Violence does not impact all individuals equally. Research suggests when young children such as Hader are exposed to violence they are more apt to suffer from mental illness, such as depression, later in life. Exposure to trauma at a very young age influences how the brain develops, with experts speculating on a life-long “numbing” emotions in consequence.

020-site

Flora Khamo
Iraq

"After examination we are outside of the school. One of the girls, they just stopped her and abused her in the street; they tore her clothing off and did this. It happened in front of me. I told my mother and father. It was decided I would not leave the house anymore. No school. No friends. Not even to the market except with my father or oldest brother. That was 2 years ago".

Zarrifa
Grandmother

"Thank god I did not grow up in the Baghdad of today. Girls in Baghdad like to go out, have boyfriends, cell phones, fashion and makeup. They wear tight jeans and then people say bad things to them. Flora has everything at home, movies, TV, phone. But Flora is not happy, she wants to go out, to school, see her friends. She is going to be kidnapped and they will call her father and demand money".

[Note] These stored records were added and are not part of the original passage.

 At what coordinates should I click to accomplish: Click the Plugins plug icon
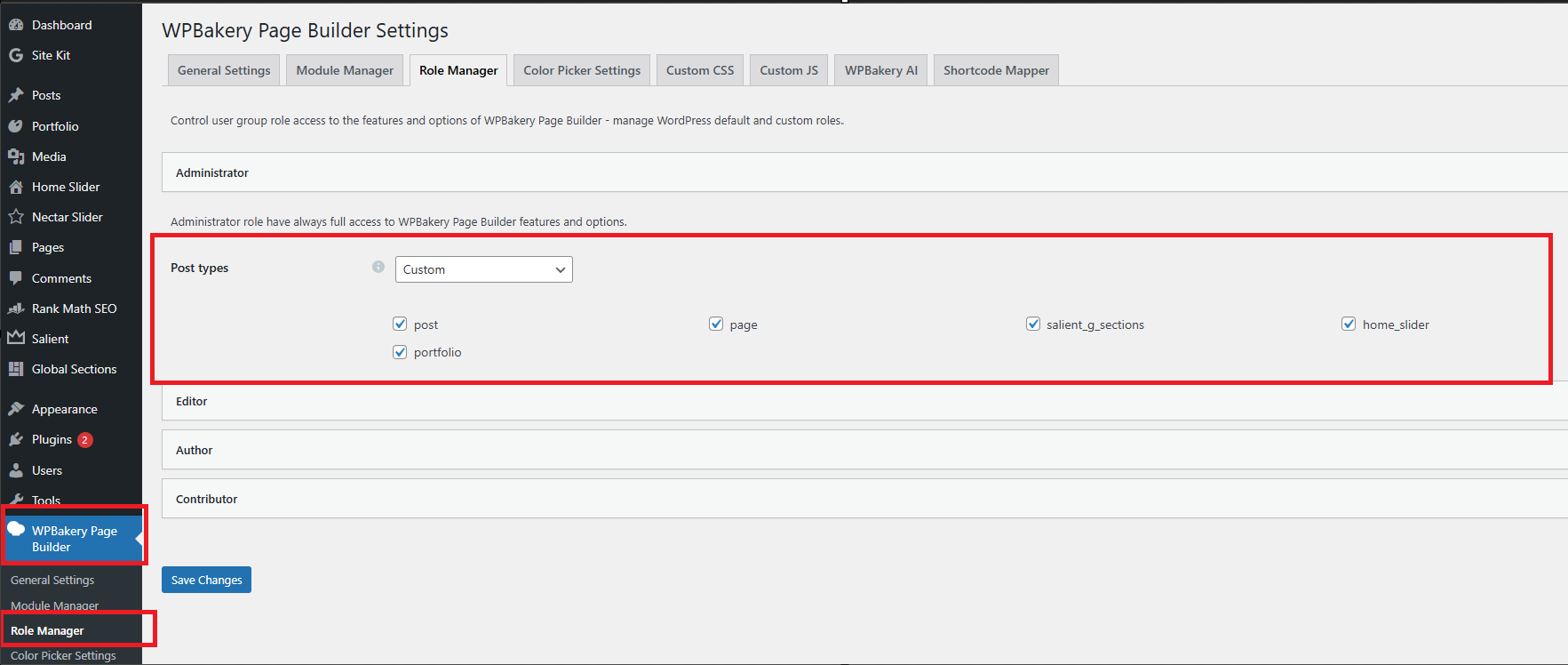(x=16, y=439)
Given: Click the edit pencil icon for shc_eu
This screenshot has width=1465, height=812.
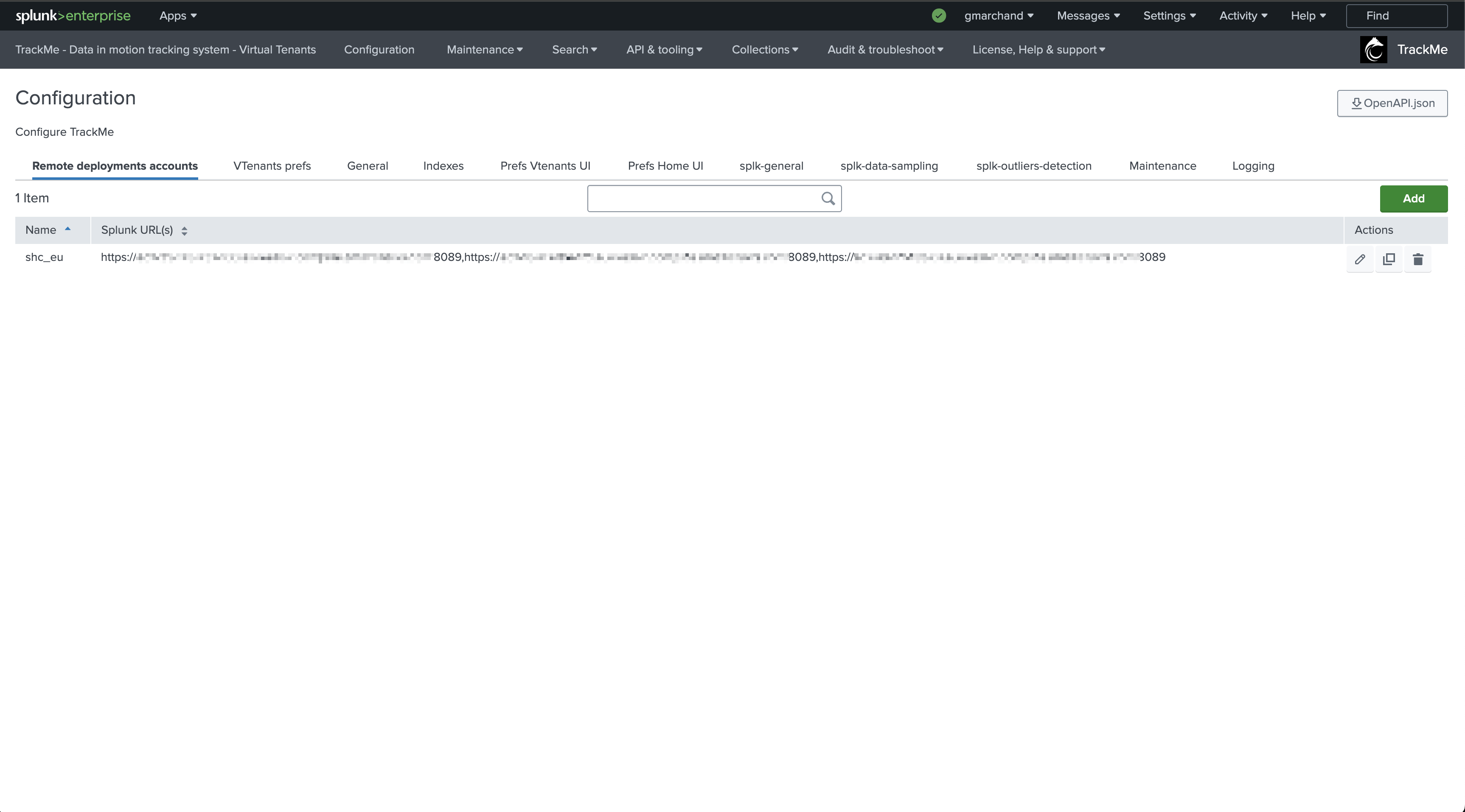Looking at the screenshot, I should click(x=1360, y=259).
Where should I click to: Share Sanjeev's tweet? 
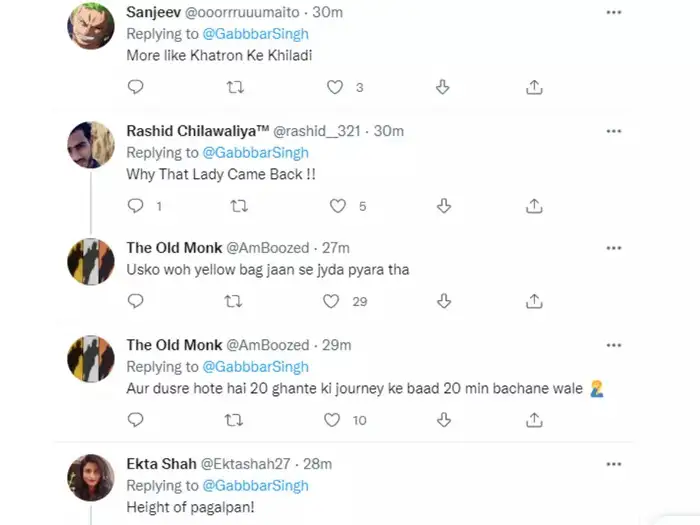534,87
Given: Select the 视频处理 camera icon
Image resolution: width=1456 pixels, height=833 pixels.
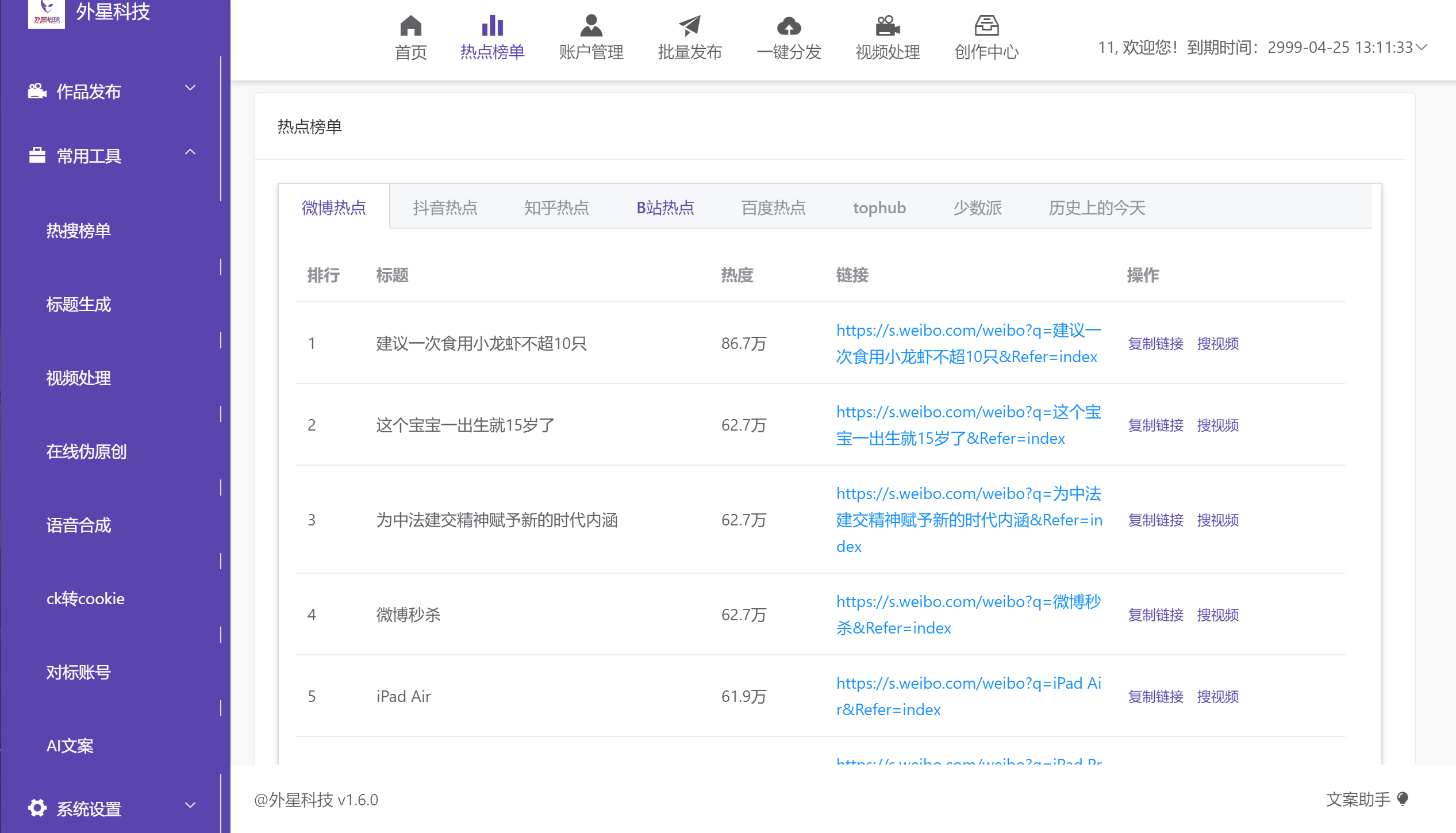Looking at the screenshot, I should (886, 26).
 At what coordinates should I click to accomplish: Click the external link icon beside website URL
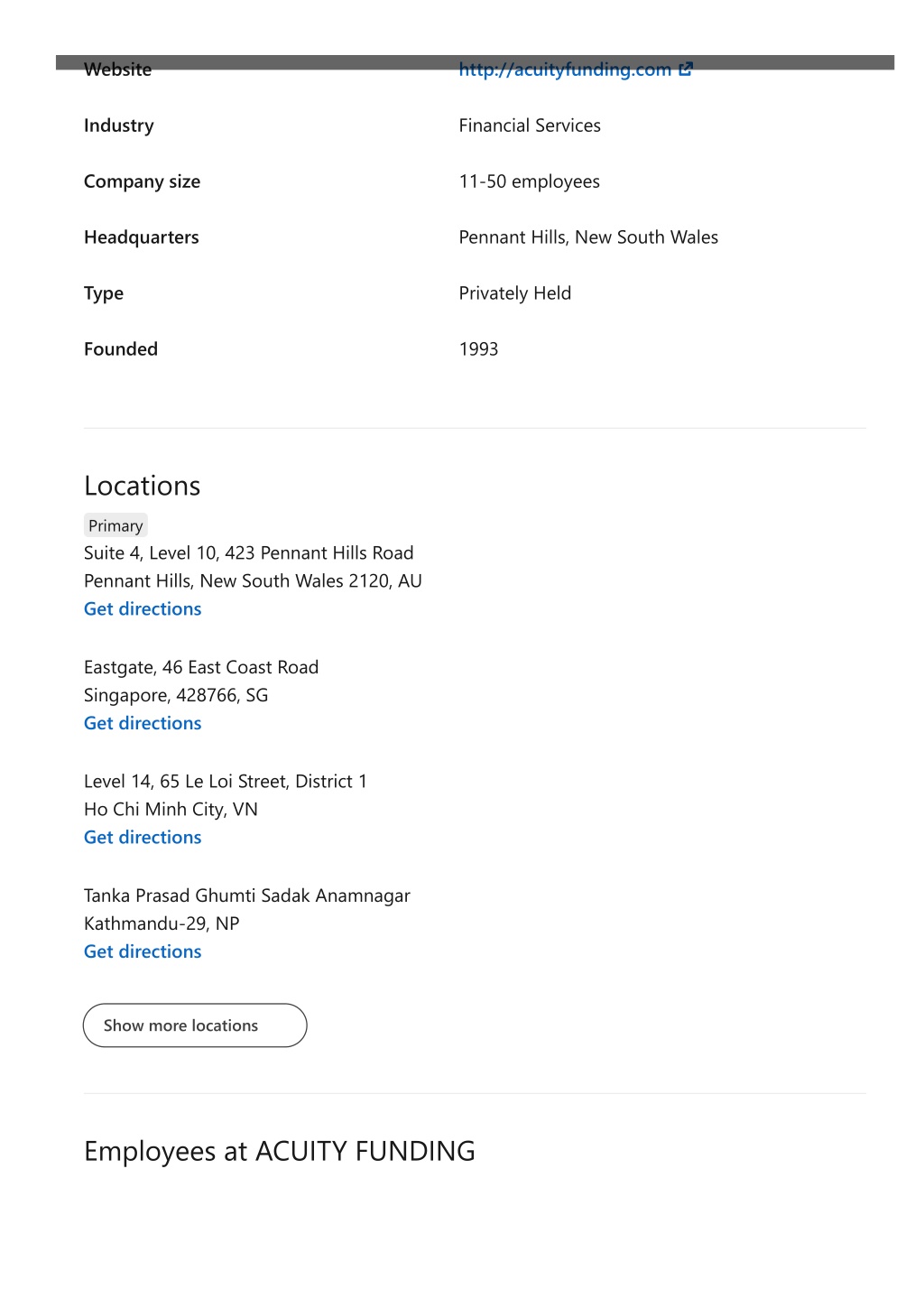(x=686, y=70)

If the first casualty of war is the truth, then the second might well be everyday freedoms. Women and minorities are often the first targeted. These repressive actions are usually justified by an underlying ideological or theological rationale. Additionally, the disintegration of social order allows parasitic individuals to seek economic or political advantage through murder, kidnapping, and blackmail.

016-site

Melisa Dedovic
massacre survivor
Bosnia

"I am happy that I did not go mad. All I have seen. All I have heard. Some have killed themselves. All have problems that will never be solved".

Mental illness is a common consequence of civil unrest. In some cases, much of the surviving community is deeply traumatized. Studies of civilians in Lebanon, Algeria, Cambodia, Ethiopia, Rwanda, and Timor-Leste show links between war trauma and increased levels of mental disorders several years later, particularly Post-traumatic Stress Disorder (PTSD) and depression. Unfortunately, limited funds available in post-conflict areas makes bringing medical attention to many of these individuals difficult if not impossible.